--- Excerpted text ---
Ephemera

A batch of makings, 20th-century art, and so on.

I’ll add to and/or subtract from this page from time to time, until none/neither of us remembers which was the original batch. Something to look forward to.

Dave Shulman - No Matter Who I Vote For, It Always Ends Up Nixon, 1985. 48 × 99 × 48 inches.

No Matter Who I Vote For, It Always Ends up Nixon, 1985

Auto parts, transparent plastic tubes and stylized receptacles (most from Solter Plastics) filled with colored water; non-functioning electrical circuitry, plaster cast of my legs and left hand, warehouse pallet, plaster, eucalyptus logs, curtains.
96 x 48 x 48 inches
Dave Shulman - The Black Knight (Job Interview), 1985. 52 × 30 × 42 inches.

The Black Knight (Job Interview), 1985

Plastic, masonite, plaster, coaxial cable, acrylic paint and its bucket.
52 x 30 x 42 inches
Silver Lake Land, L.A. Weekly spread, 1997. 13 × 22 inches.

--- Exercise requirements ---
**A.** Answer from the ephemera page:
(i) Where did most of the transparent plastic tubes and stylized receptacles in the Nixon piece come from?
(ii) Which body parts appear as a plaster cast in that piece?
(iii) In what year did the Silver Lake Land spread run in L.A. Weekly?
**B.** Carry on the ephemera page after its final entry.

--- Data extracts ---
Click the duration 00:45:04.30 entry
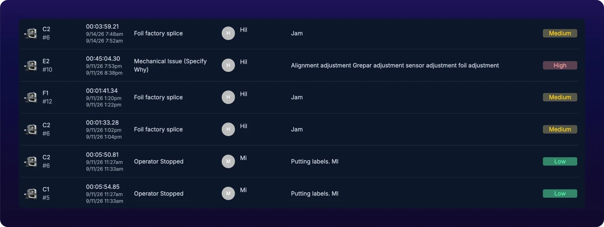604x227 pixels. [103, 58]
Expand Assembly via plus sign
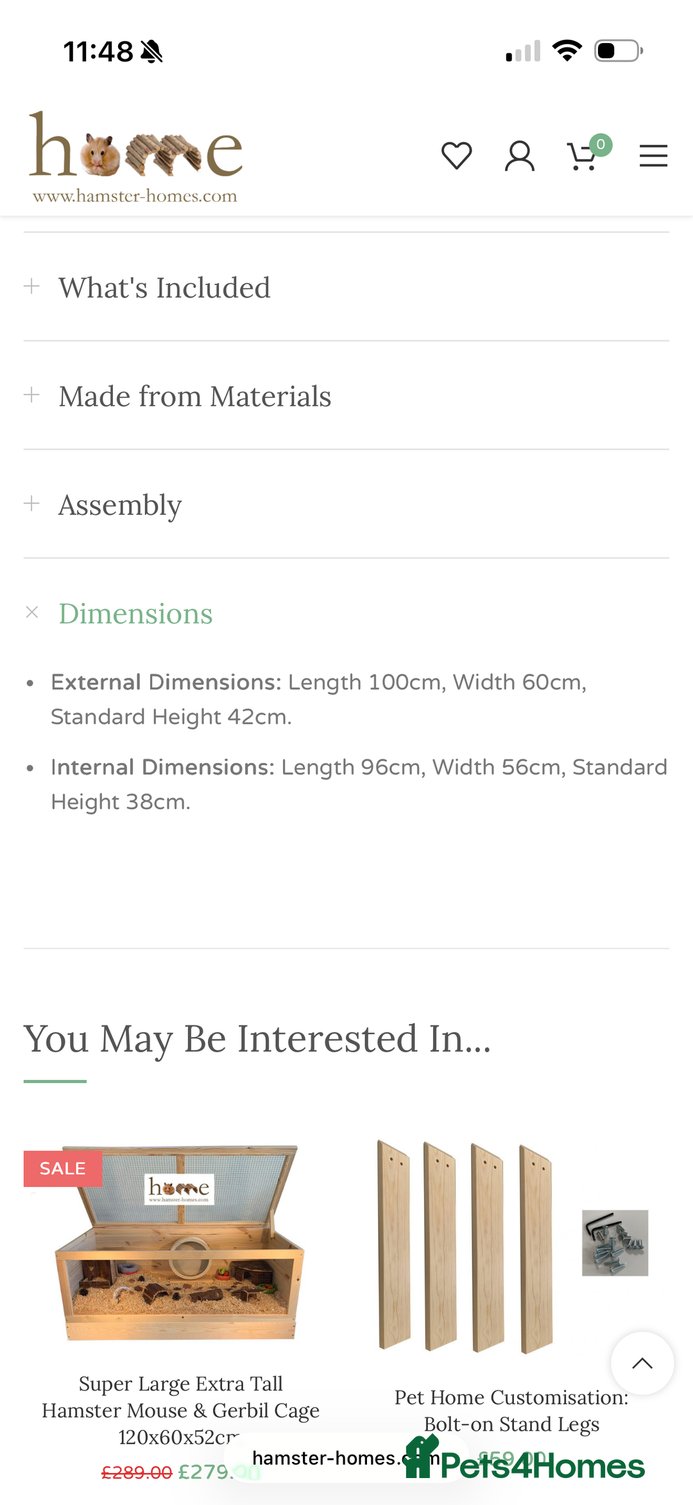This screenshot has height=1505, width=693. 31,503
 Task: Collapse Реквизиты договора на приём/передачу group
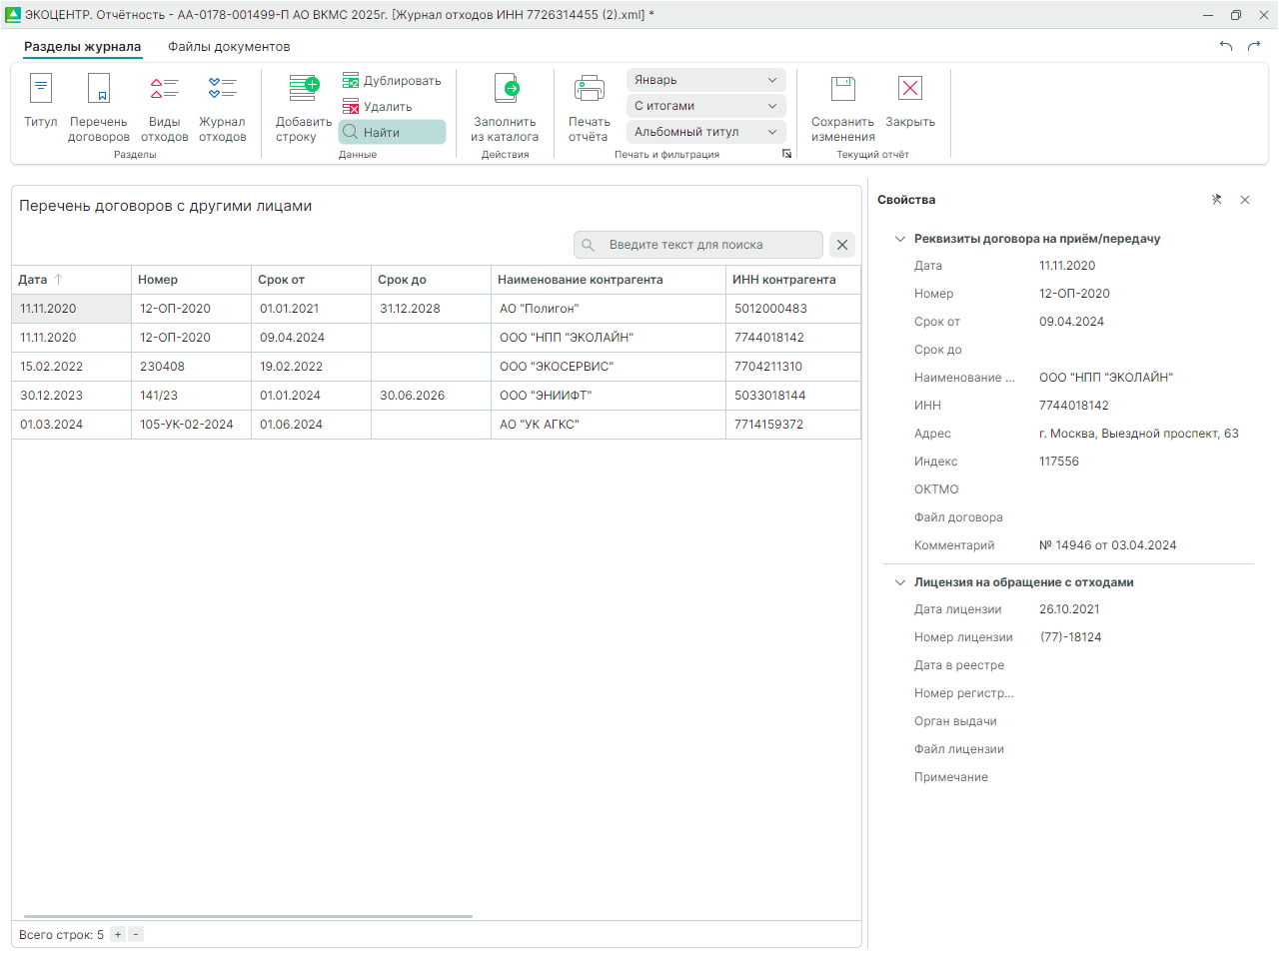899,239
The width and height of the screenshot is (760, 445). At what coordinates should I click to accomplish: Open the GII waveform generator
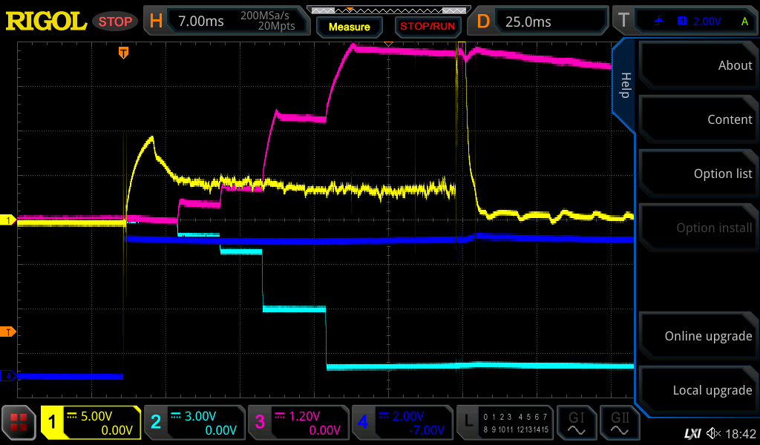point(620,423)
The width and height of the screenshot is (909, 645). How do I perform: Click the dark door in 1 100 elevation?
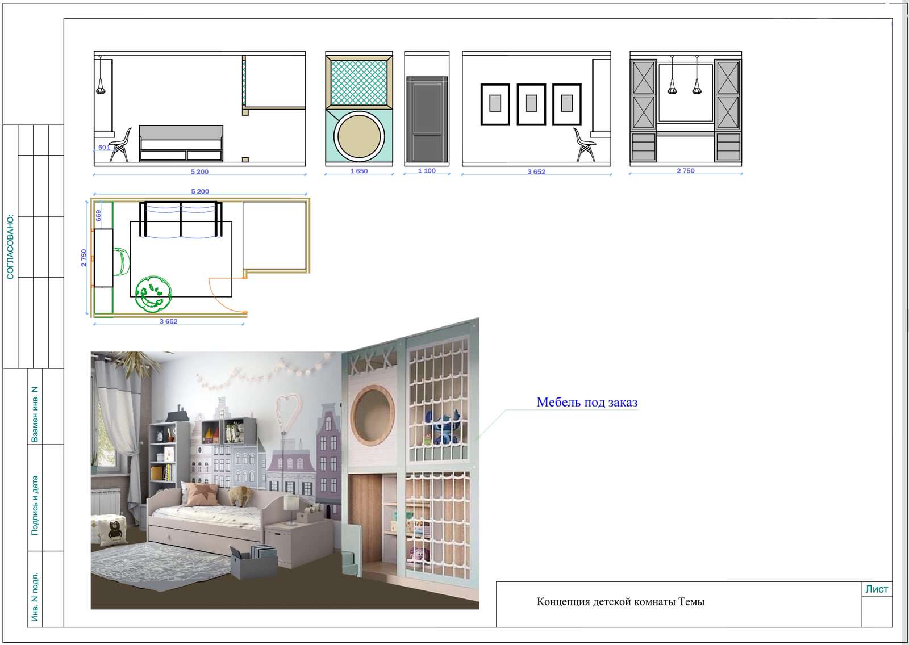[x=427, y=119]
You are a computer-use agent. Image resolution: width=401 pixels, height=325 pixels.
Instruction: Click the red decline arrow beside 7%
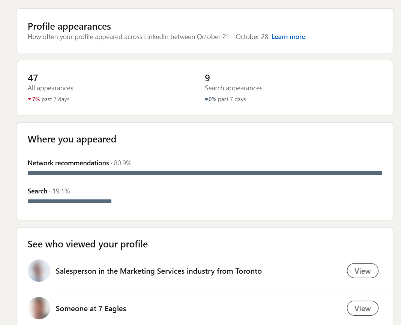point(30,99)
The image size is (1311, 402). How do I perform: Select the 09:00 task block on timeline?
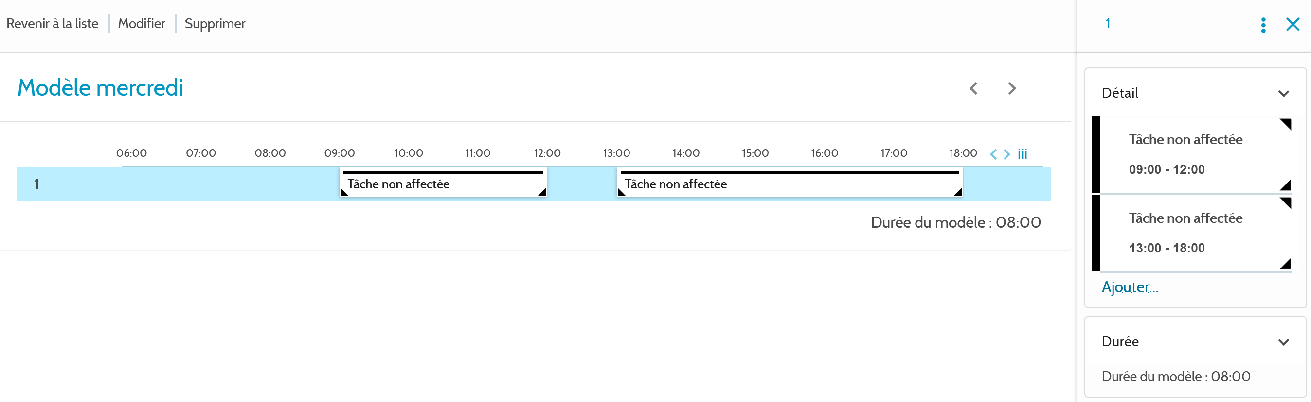coord(443,184)
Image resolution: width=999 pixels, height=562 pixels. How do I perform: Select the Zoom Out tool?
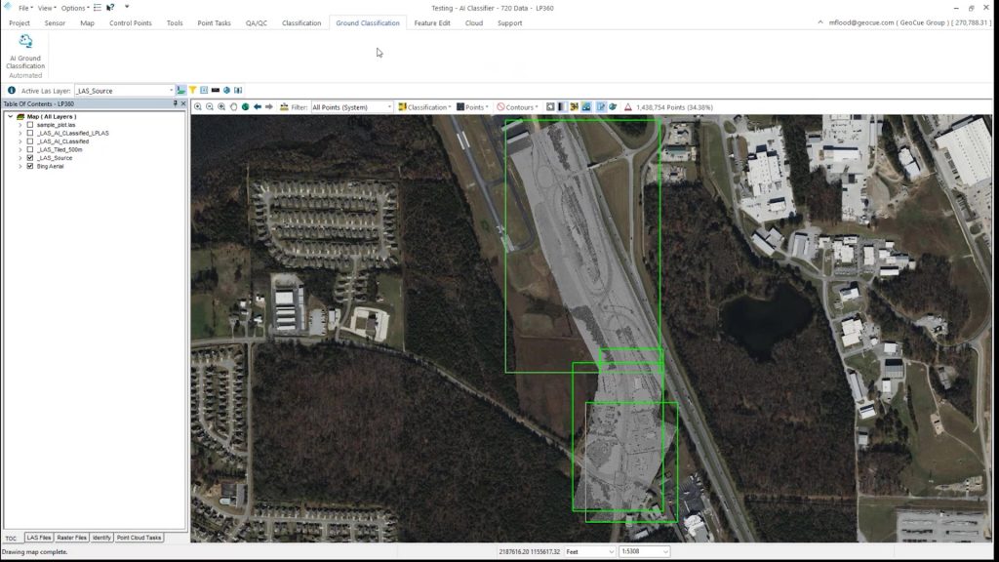pos(210,107)
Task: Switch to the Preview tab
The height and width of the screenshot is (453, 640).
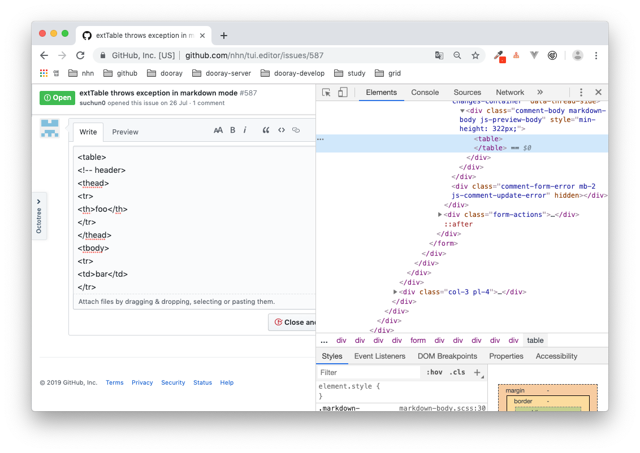Action: pos(125,132)
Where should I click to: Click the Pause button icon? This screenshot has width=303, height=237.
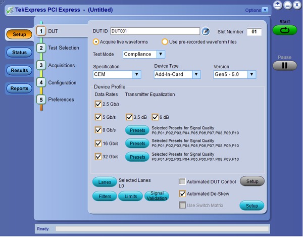point(285,66)
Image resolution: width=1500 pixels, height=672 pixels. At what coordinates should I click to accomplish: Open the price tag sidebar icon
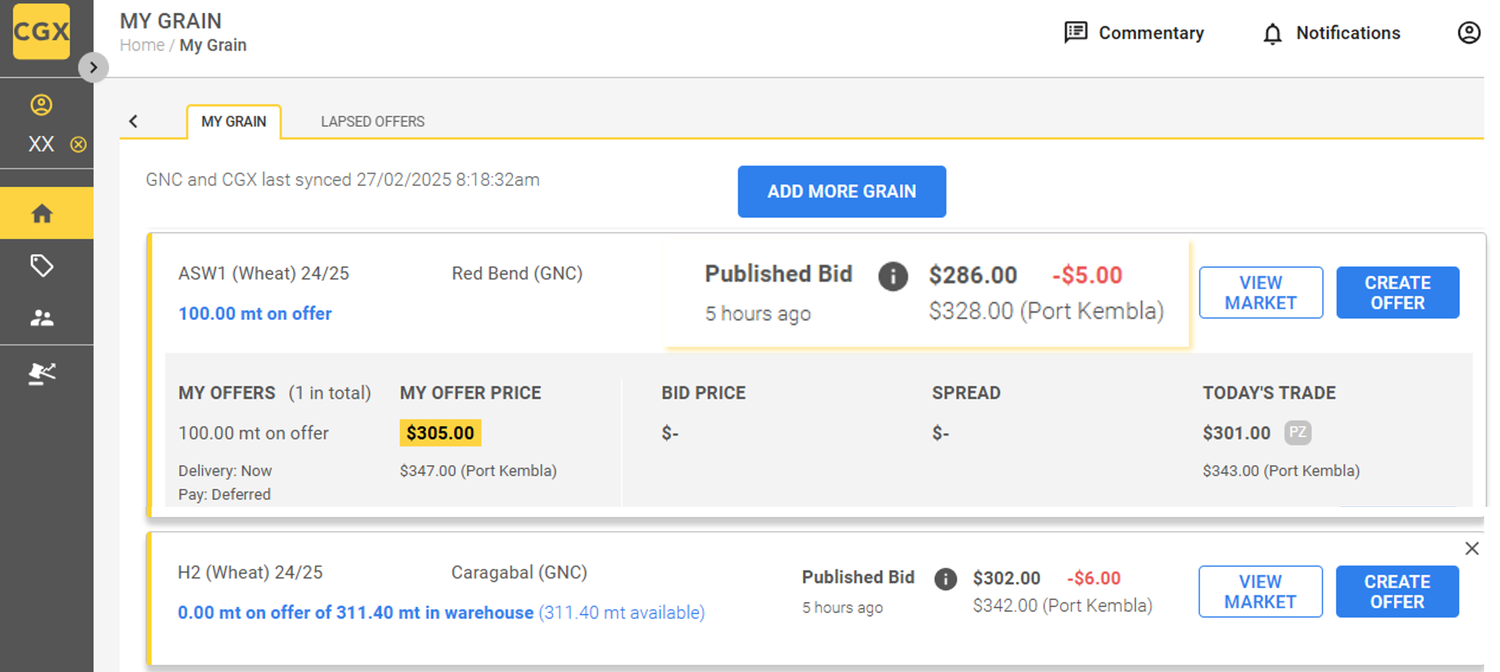click(42, 266)
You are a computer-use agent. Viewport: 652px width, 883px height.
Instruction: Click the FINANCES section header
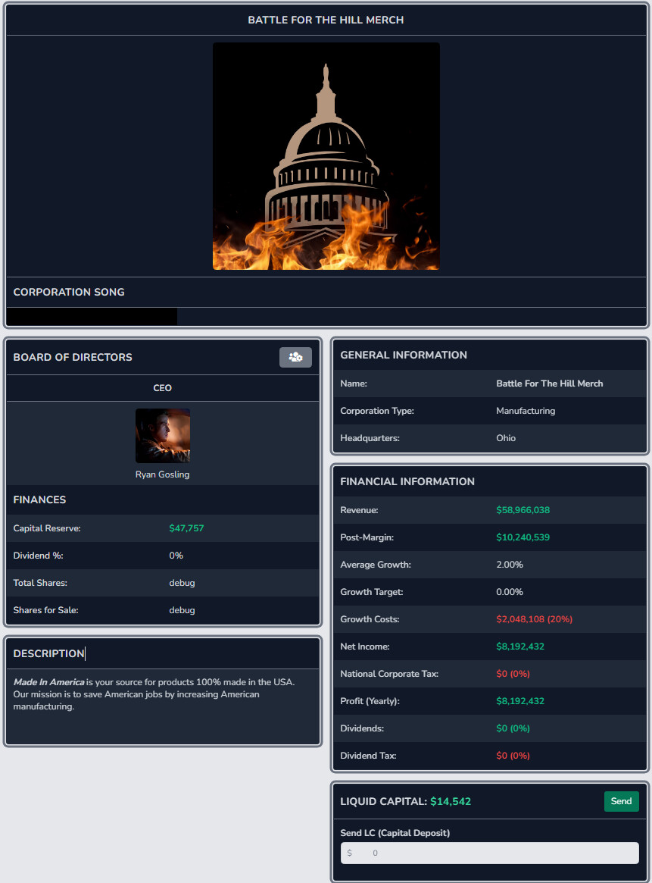[x=39, y=499]
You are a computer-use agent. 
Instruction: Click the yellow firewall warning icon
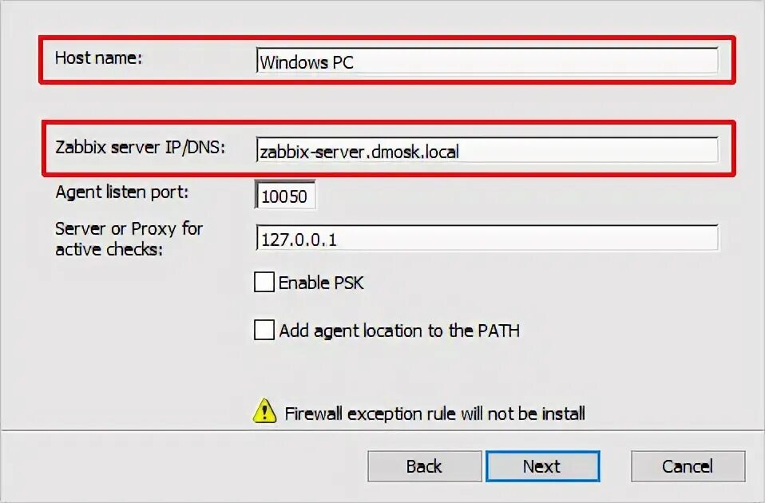[x=264, y=411]
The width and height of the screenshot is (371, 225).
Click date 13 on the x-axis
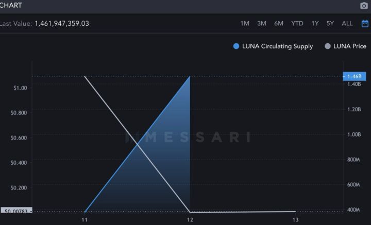pyautogui.click(x=295, y=220)

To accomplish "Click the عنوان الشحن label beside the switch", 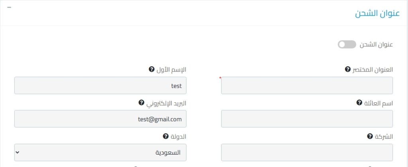I will (x=376, y=44).
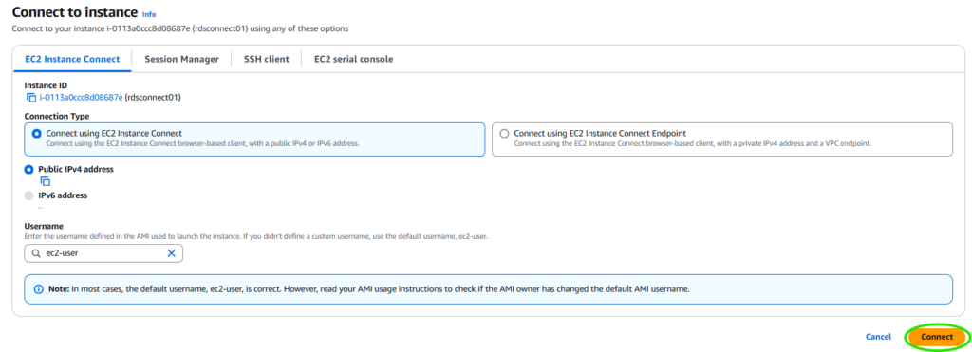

--- Task results ---
**A.**
(i) Solter Plastics
(ii) The legs and left hand
(iii) 1997

**B.**
Silver Lake Land: The Board Game You Don’t Play, 1997

L.A. Weekly spread. Written by Libby Molyneaux, Nancy Whalen and me.
I have no idea why — Libby probably remembers.
13 x 22 inches.

Radioactive Popcorn, 1985. (19 minutes)

Originally part of a video-installation performance that featured the timely delivery of several large, delicious pizzas. (Thanks again Brellis!)
Horrible quality. Mastered on 3/4-inch tape, this version was semi-rescued from a third- or fourth-generation 1/2-inch copy. Thrashed, but I messed with it enough to get a general idea.
Maybe these tidbits will make it less interesting:
The mailman is played by Jeffrey Vallance.
The music during the Gilbert Shelton homage (13:18) is “Abandoned Cities” by Harold Budd, from his 1984 album of the same name. I did not know Harold and used it without permission. Four years later, Harold and I were roommates, and he forgave me.
“Friend Dave” was played by a friend named Dave.
Dave Shulman - Trombonixon, 2011. 38 × 12 × 10 inches. ●

Trombonixon, 2011

Acrylic, gesso, coffee, on trombone case (trombone included)
38 x 12 x 10 inches
Collection of Laurie Steelink
L.A. Weekly's 2nd Annual List Issue (cover), 2002.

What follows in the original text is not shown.